WHAT TO PRODUCE: Switch "resolution" to "size" in the stretch from the start of the items through the line containing "center [490, 416].", keeping everything else the same. Return only those lines.

ENTRIES SHOWN:

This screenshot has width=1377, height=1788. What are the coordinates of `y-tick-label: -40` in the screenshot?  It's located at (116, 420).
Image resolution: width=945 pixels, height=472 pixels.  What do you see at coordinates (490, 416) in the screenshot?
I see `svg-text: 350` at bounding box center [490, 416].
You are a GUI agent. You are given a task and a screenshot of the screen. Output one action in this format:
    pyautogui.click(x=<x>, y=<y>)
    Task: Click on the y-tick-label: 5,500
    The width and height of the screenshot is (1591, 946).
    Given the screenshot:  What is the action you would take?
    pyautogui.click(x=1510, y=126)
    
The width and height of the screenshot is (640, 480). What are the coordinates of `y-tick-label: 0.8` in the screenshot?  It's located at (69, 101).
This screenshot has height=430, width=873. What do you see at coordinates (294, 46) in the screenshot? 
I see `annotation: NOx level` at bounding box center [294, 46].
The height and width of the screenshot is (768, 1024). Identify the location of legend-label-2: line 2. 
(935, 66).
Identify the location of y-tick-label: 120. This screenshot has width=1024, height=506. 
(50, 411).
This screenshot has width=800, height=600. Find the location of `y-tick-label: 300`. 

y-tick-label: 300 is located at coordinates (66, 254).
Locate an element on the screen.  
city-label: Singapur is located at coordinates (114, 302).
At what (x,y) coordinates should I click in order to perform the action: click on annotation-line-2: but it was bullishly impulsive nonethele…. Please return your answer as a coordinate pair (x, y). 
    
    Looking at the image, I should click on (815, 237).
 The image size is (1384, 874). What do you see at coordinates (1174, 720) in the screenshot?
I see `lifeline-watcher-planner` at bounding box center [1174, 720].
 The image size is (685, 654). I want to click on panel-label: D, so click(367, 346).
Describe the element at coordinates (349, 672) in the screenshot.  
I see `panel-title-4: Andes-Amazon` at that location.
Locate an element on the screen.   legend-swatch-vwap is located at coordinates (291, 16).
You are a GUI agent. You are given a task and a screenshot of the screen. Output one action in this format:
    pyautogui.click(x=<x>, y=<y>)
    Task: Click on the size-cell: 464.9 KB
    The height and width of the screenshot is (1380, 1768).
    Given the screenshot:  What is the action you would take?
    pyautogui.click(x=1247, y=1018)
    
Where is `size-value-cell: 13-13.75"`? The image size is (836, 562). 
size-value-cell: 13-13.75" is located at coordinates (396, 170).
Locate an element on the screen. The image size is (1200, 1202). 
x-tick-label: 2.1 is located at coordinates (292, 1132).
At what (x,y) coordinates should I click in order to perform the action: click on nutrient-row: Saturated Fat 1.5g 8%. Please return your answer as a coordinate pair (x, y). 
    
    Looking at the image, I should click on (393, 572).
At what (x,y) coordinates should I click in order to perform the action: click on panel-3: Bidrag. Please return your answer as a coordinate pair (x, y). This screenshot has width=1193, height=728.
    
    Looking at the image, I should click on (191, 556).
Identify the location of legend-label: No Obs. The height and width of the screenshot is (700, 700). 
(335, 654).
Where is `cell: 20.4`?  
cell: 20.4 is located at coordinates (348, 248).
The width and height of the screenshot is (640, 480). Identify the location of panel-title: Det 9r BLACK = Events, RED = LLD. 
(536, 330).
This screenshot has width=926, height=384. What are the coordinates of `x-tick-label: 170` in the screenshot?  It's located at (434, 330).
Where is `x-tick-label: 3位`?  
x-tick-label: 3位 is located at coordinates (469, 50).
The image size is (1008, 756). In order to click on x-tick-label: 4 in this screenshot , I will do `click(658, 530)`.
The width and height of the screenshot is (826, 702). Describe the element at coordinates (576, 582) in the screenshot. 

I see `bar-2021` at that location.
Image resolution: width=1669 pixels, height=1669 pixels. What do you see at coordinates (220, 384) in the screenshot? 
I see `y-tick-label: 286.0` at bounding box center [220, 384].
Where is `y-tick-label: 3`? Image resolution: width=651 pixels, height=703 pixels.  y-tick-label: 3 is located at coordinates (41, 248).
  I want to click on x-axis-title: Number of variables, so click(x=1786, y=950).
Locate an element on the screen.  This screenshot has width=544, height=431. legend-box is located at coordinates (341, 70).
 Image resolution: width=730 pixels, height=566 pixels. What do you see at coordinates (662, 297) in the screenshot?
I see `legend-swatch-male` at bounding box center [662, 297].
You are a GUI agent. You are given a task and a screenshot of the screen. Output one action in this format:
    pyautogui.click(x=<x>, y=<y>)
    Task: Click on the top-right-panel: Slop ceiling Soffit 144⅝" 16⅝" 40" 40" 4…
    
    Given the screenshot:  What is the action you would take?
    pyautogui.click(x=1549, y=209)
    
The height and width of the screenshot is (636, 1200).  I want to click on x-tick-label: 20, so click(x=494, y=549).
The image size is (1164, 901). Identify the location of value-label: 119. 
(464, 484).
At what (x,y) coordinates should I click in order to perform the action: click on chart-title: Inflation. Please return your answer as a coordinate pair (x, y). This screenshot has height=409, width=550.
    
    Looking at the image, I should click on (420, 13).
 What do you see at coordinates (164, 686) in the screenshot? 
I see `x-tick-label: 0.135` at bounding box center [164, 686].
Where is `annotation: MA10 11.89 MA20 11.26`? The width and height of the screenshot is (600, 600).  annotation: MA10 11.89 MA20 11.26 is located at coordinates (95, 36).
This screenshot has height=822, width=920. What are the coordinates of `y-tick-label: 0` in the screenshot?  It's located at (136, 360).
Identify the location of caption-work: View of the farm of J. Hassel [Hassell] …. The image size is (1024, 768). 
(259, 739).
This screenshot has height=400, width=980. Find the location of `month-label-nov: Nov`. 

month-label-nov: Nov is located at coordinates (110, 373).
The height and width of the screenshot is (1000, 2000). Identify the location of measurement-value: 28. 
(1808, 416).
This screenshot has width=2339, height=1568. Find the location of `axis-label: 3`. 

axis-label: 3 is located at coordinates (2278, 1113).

SOLVED EXERCISE:
This screenshot has width=1377, height=1788. What are the coordinates of `y-tick-label: -40` in the screenshot?  It's located at (116, 420).
Image size: width=945 pixels, height=472 pixels.  What do you see at coordinates (490, 416) in the screenshot?
I see `svg-text: 350` at bounding box center [490, 416].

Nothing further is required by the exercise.